Borrow occurs when the subtrahend or incoming borrow is too large for the current minuend bit
The expression shows all cases where borrowing is required:
If A = 0 and B = 1, borrow is needed
If A = 0 and Bin = 1, borrow is needed
If B = 1 and Bin = 1, borrow is needed

These equations are extremely useful because they allow the circuit to be built using basic gates such as XOR, AND, OR, and NOT.

3. Implementation Using Logic Gates and Half Subtractors

A full subtractor can be implemented in two common ways:
Using basic logic gates
Using two half subtractors and one OR gate

Using basic logic gates

A direct implementation uses:

XOR gates for the difference
AND, OR, and NOT gates for the borrow

For difference:

First XOR: A ⊕ B
Second XOR: (A ⊕ B) ⊕ Bin

For borrow:

Generate borrow terms:
A'B
A'Bin
BBin
Then combine them with OR gates

This method is straightforward and helps in understanding the circuit at the Boolean level.

Using two half subtractors

A half subtractor subtracts one bit from another and gives difference and borrow. A full subtractor can be built as follows:

First half subtractor subtracts B from A
Output difference: D1 = A ⊕ B
Borrow: B1 = A'B
Second half subtractor subtracts Bin from D1
Final difference: D = D1 ⊕ Bin = A ⊕ B ⊕ Bin
Borrow: B2 = D1'Bin
Final borrow output:
Bout = B1 + B2

This method is important because it shows how more complex arithmetic circuits are often constructed from simpler ones.

Block representation:

A ─────┐
       │      ┌────────────┐
B ──────┼─────►│ Half       │── D1 ───┐
       │      │ Subtractor │         │
       └─────►└────────────┘         │
                                     ▼
Bin ───────────────────────────────►┌────────────┐
                                    │ Half       │── D
                                    │ Subtractor │
                                    └────────────┘

Borrow outputs combined:
B1 + B2 = Bout

Working / Process

1. Compare the input bits

The circuit first examines the minuend bit A, subtrahend bit B, and incoming borrow Bin.
It determines whether subtraction can be done directly or whether a borrow is required.

2. Generate the difference

The difference is calculated using XOR operations.
If the number of 1s among the inputs is odd, the difference output becomes 1.
If the number of 1s is even, the difference output becomes 0.

3. Determine the borrow output

If A is smaller than B or smaller than Bin after accounting for the current subtraction, the circuit generates a borrow.
This borrow is passed to the next higher bit stage in multi-bit subtraction.
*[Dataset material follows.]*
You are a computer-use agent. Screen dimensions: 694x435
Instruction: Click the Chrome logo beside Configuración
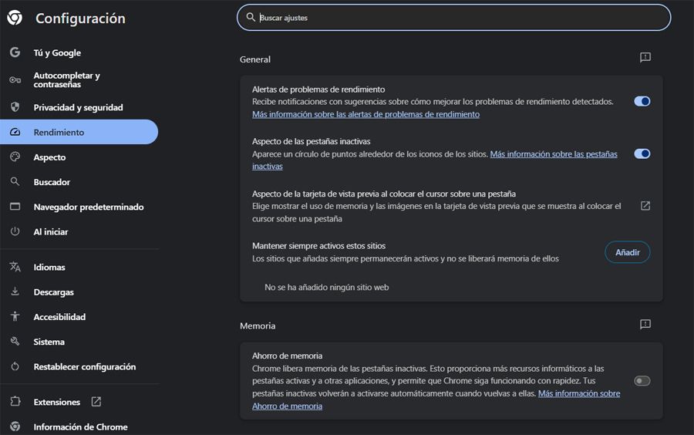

Example 1: Subtract 1 - 0 - 0

A = 1, B = 0, Bin = 0
Difference = 1
Borrow = 0

Example 2: Subtract 0 - 1 - 0

A = 0, B = 1, Bin = 0
Difference = 1
Borrow = 1

Example 3: Subtract 0 - 0 - 1

A = 0, B = 0, Bin = 1
Difference = 1
Borrow = 1

These examples show how the full subtractor handles direct subtraction and borrowing in different cases.

Advantages / Applications

Essential for multi-bit binary subtraction

It allows subtraction in binary numbers with more than one bit by handling borrow propagation between stages.

Useful in arithmetic logic units (ALUs)

Full subtractors are core components in ALUs inside microprocessors and digital computers for arithmetic operations.

Foundation for larger arithmetic circuits

They are used in subtractor arrays, binary comparators, and other complex digital systems where subtraction is required.

Summary

A full subtractor subtracts three binary inputs: A, B, and Bin.
It produces two outputs: difference and borrow.
It is commonly built using XOR, AND, OR, and NOT gates or by combining two half subtractors.
Important terms to remember: full subtractor, difference, borrow, minuend, subtrahend, borrow input, borrow output, combinational logic.